COVID has also heightened the new challenge of studios releasing and streaming movies on the same day, which started in late 2020. 

“It’s compressed everything,” Mitchell said. “I think a lot of theaters have gone out of business. It’s a hard path that we’re going down, but it’s always kind of been there — there’s always been this expectation that it’s going to be tough.

This summer the theater will feature mostly mainstream movies, but Mitchell said he plans to include foreign movies and documentaries even though local competition for that audience has grown. 

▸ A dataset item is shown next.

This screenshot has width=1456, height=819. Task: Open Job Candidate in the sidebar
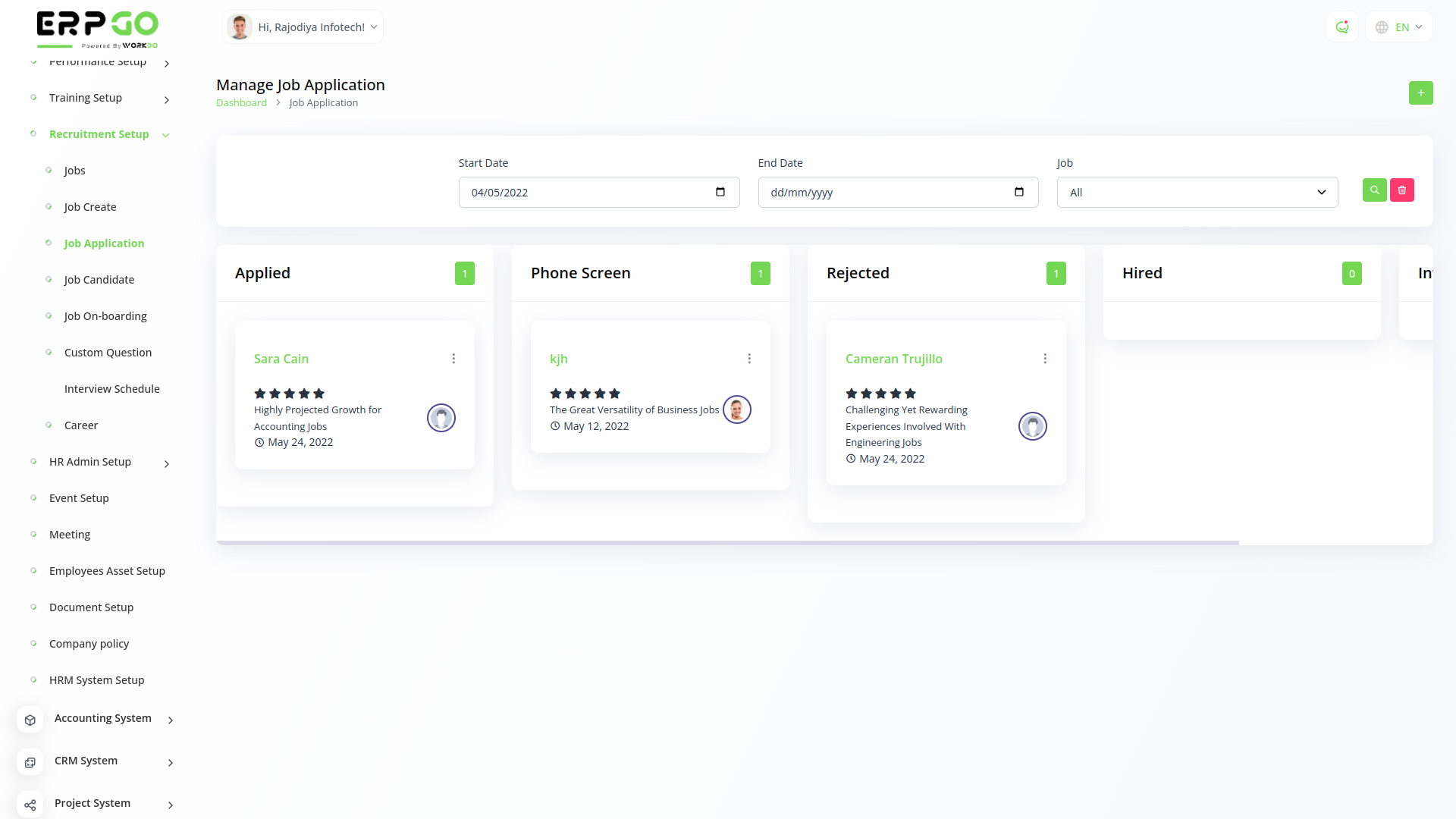[99, 279]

“It becomes very hard when you have multiple theaters doing these foreign movies. It would be great if we were the only one, but Mystic and Madison also like to run these movies. As the audience sort of contracts, it just gets a little harder,” he said. 

He said younger people are watching movies through services like Netflix and many are not going to movie theaters. 

“Habits clearly have changed and so we have to sort of find our audience again,” he said. 

Mitchell said the cinema is reaching out to the surrounding community more, especially through movies like “In the Heights,” a musical set in a bodega, and by connecting with influencers on TikTok and YouTube.  

“I think the movie selection has to be a little bit different. I think we have to appeal to more people, be more aggressively out in the community, inviting people into the community,” he said. “We’re trying to find our way and it’s always changing.”